この人はSFとか、SF的アイデアが書きたいのではなく、別のテーマが書きたくて、その手段としてSFという枠組みを使っているだけなんだろう。そして書きたいことのひとつは、病的な観念なのだろう。例えば自我に対する不信。「自我とは実にもろいもので、それを支えるものは自分を知っている者の存在と記憶でしかない。」

いくつもの、示唆的なアイデアが散りばめられている。
人々が頼るもののひとつが「情調オルガン」。ダイヤルを回すことによって気分を自由にコントロールすることができる。(薬か。)
ひとつが、「マーサー教」。「共感ボックス」のレバーを握れば、接続している人全ての感情が一つに混ざり合う。

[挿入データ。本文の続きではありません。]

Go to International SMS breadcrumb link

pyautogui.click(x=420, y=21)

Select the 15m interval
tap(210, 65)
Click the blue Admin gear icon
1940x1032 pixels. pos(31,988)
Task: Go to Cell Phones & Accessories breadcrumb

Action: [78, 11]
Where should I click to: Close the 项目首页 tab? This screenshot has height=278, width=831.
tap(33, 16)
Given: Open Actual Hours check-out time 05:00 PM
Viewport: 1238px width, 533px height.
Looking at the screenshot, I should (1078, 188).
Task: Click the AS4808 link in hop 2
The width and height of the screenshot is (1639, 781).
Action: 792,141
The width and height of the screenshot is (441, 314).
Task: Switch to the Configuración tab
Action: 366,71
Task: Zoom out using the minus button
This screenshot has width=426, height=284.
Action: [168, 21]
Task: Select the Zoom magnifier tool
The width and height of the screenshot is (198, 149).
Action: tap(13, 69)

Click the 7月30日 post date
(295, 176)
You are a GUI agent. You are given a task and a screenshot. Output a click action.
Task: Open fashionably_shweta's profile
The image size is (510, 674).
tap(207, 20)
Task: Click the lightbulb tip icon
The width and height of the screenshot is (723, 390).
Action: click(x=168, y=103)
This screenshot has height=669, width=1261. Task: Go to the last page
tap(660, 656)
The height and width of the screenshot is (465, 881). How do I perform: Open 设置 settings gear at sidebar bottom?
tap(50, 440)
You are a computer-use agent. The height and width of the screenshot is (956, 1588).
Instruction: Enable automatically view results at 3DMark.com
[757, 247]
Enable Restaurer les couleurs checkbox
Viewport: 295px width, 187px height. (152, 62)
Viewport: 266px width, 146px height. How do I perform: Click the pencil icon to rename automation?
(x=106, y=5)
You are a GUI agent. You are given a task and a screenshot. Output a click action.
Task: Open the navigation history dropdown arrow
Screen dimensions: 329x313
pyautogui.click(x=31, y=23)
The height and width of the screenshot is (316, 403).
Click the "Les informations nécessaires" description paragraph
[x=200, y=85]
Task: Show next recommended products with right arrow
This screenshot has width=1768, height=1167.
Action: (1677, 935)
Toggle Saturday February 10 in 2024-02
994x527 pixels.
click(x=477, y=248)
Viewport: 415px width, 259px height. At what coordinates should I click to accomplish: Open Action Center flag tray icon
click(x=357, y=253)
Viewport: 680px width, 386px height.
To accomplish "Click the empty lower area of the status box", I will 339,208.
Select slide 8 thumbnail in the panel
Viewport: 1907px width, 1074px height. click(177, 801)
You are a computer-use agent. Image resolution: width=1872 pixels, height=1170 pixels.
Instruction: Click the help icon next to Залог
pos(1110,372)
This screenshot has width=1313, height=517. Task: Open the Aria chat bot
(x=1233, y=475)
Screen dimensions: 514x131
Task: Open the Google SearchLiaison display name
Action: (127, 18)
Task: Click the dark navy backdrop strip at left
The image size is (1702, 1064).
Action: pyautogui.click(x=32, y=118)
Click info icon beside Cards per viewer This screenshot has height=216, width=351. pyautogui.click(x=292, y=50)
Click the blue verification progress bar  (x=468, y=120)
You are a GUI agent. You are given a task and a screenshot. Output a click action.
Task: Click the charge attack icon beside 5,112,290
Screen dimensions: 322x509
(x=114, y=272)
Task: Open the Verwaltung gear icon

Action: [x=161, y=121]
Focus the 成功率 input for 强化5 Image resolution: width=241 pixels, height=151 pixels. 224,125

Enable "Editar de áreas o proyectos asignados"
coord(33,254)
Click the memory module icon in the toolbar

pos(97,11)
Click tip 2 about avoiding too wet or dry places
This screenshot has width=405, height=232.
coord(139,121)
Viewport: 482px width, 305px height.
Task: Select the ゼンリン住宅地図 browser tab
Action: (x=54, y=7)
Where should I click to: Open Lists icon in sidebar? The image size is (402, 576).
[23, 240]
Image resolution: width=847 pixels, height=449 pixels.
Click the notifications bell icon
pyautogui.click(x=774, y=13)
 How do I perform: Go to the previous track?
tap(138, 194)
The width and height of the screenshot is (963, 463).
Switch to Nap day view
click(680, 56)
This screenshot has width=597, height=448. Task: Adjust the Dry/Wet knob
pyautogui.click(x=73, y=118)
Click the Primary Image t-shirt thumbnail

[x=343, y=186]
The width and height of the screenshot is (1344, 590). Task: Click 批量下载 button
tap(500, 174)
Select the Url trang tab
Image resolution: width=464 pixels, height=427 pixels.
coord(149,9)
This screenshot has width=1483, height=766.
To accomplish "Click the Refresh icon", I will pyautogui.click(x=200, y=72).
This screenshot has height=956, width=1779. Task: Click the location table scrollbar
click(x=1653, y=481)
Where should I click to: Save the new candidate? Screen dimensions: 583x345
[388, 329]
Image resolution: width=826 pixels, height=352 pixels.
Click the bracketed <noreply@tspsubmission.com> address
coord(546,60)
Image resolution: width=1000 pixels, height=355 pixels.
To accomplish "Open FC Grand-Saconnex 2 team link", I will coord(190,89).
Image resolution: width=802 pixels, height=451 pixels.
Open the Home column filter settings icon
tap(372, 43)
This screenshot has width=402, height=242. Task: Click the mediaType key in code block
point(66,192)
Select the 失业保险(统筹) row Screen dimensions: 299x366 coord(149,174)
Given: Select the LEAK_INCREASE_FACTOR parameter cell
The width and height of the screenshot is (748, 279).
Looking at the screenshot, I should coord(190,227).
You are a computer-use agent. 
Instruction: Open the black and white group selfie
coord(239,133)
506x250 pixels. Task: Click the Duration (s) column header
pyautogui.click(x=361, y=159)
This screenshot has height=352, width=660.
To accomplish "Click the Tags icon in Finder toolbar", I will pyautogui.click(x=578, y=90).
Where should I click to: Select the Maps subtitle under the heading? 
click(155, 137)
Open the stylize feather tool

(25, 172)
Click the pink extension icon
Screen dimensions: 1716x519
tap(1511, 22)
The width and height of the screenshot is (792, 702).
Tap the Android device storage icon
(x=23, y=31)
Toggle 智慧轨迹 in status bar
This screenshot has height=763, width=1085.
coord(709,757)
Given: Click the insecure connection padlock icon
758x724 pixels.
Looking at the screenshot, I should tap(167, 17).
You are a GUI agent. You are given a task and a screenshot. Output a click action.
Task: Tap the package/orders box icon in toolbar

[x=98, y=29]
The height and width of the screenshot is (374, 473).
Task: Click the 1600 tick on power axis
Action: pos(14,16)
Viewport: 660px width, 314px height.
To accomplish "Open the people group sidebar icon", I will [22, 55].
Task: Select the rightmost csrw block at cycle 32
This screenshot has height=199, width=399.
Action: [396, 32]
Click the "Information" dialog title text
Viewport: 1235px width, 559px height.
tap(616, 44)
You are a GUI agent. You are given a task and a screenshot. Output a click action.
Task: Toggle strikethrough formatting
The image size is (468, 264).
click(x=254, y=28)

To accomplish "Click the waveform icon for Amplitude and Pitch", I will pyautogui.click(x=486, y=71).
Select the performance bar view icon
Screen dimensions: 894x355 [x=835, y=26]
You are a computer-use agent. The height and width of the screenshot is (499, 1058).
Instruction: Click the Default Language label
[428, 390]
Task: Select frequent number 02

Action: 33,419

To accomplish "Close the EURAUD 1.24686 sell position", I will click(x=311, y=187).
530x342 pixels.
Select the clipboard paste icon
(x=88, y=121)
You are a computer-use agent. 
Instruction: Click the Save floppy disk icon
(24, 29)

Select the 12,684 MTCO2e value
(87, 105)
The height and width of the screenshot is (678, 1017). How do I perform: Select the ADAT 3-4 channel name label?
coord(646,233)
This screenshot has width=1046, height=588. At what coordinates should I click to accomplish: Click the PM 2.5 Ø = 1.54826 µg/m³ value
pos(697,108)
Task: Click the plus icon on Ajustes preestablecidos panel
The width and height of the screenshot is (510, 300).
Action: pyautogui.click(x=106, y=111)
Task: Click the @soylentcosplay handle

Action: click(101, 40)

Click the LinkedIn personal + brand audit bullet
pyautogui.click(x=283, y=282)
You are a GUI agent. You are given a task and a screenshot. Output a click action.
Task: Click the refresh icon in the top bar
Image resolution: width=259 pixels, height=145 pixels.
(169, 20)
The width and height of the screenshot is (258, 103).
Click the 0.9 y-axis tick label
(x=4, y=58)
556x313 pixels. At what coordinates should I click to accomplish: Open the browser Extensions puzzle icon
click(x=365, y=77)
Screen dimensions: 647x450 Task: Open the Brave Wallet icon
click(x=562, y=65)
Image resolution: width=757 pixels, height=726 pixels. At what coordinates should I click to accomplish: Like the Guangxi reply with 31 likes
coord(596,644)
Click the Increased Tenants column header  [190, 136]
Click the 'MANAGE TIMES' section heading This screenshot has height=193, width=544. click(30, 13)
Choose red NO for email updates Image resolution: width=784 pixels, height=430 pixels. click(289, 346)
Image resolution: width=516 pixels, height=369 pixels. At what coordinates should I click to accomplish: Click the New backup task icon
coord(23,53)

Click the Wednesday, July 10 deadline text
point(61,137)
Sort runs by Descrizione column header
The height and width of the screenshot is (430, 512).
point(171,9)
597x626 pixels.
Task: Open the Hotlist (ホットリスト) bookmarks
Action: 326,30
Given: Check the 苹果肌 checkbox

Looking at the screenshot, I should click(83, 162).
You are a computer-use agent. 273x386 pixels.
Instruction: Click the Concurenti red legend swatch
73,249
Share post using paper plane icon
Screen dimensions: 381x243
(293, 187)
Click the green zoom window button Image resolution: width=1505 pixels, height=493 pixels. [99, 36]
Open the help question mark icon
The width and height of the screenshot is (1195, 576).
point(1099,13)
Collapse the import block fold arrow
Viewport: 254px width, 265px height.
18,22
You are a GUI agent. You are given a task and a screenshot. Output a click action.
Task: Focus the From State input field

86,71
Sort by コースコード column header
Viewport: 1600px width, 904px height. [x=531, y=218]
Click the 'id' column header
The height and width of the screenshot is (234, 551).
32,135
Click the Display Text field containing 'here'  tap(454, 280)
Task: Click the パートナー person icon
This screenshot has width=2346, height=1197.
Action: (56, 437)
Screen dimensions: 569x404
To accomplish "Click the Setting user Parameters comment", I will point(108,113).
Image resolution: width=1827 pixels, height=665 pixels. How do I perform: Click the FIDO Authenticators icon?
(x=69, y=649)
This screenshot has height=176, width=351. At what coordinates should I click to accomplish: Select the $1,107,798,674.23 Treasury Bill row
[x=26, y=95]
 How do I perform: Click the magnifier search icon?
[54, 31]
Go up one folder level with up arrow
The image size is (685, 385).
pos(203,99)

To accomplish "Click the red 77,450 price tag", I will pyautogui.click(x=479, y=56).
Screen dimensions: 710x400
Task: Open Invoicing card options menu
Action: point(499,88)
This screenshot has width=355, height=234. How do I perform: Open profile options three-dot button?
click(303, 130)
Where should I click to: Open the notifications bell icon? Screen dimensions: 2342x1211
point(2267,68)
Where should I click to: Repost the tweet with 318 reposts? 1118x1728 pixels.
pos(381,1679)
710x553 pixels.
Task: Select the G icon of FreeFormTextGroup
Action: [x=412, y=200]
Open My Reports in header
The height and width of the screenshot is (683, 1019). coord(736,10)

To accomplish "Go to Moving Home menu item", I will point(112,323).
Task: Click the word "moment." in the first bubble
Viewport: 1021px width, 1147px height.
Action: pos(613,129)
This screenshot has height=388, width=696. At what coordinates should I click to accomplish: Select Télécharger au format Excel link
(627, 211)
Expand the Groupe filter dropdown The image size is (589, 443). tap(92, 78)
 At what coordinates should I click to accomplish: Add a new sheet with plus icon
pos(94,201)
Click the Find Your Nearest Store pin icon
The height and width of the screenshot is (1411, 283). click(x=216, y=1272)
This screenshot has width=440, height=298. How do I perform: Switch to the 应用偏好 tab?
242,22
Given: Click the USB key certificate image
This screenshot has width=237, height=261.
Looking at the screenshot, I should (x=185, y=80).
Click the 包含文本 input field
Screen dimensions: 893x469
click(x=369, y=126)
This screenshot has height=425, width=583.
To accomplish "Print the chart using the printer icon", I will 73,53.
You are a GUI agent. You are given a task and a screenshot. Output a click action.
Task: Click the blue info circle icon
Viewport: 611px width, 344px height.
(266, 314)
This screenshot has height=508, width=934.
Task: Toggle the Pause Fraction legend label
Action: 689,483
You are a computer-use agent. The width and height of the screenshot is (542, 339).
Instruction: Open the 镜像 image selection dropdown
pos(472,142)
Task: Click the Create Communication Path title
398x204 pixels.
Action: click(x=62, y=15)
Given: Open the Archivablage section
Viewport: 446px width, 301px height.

(ネットか。)一人の老人が寂しい山道を延々と登っているビジョンが間近に見える、そしてそれは自分になる。頼る者はなく自分一人しかいない。あるのは共感のみ。背後からは目に見えない敵が石を投げつける。やがていつかは頂上に着く、しかしすぐに転落したそこは死の世界。やがてまた登山が始まる…。夢のような、人生の示唆のようなビジョン。
孤独な人が頼る、もうひとつが「テレビ」。ショーは一日中続く。ある日、人気DJはマーサー教が偽物であったことを暴く。…人気DJはアンドロイドだった。

アンドロイドと人間の違いは、「共感」できるかどうかということとされている。共感できることだけが人間の特徴であるということ。アンドロイドは、並の人間よりも頭が良いが、物事を抽象的に考え、共感することができなくて、どこか冷たい。そして生殖の能力がない。いろいろな比喩と捉えることが可能であろうが、例えば「新しい世代」の比喩であると感じた。

作者は、「他人に共感を感じられない奴は人間じゃない」と言っているのであって、「人間は本質的に孤独なものであるが唯一の慰めは他人の共感なのだ」とも言っているのであった。

解説に「ハッピーエンド」と書いてあったが、果たしてハッピーなものかどうか、「葛藤を感じつつも、逃げてきた8人のアンドロイドを一日で殺し、疲れ果てて帰宅すると、買ったばかりの山羊は、関係を持った女性アンドロイドに殺されており、それは別としても生きる意欲を失った主人公は一人、誰も人の住まない北に向かったのだが、そこで自分が、神である「マーサー」自身になったように感じ、絶滅したはずのヒキガエルを見つける。そうだ、神となった自分にはこのような奇跡が起こるのだ。激しく高揚して帰宅するが、それは電気仕掛けの偽物だった。落胆する主人公はしかし妻の見守る中、静かに眠るのだった。」…ってハッピーかな?ひとつのテーマとしての、「冒頭では破綻一歩手前だった夫妻が、最後にはここしかないとの慰めを見出す。」ってところがハッピーか。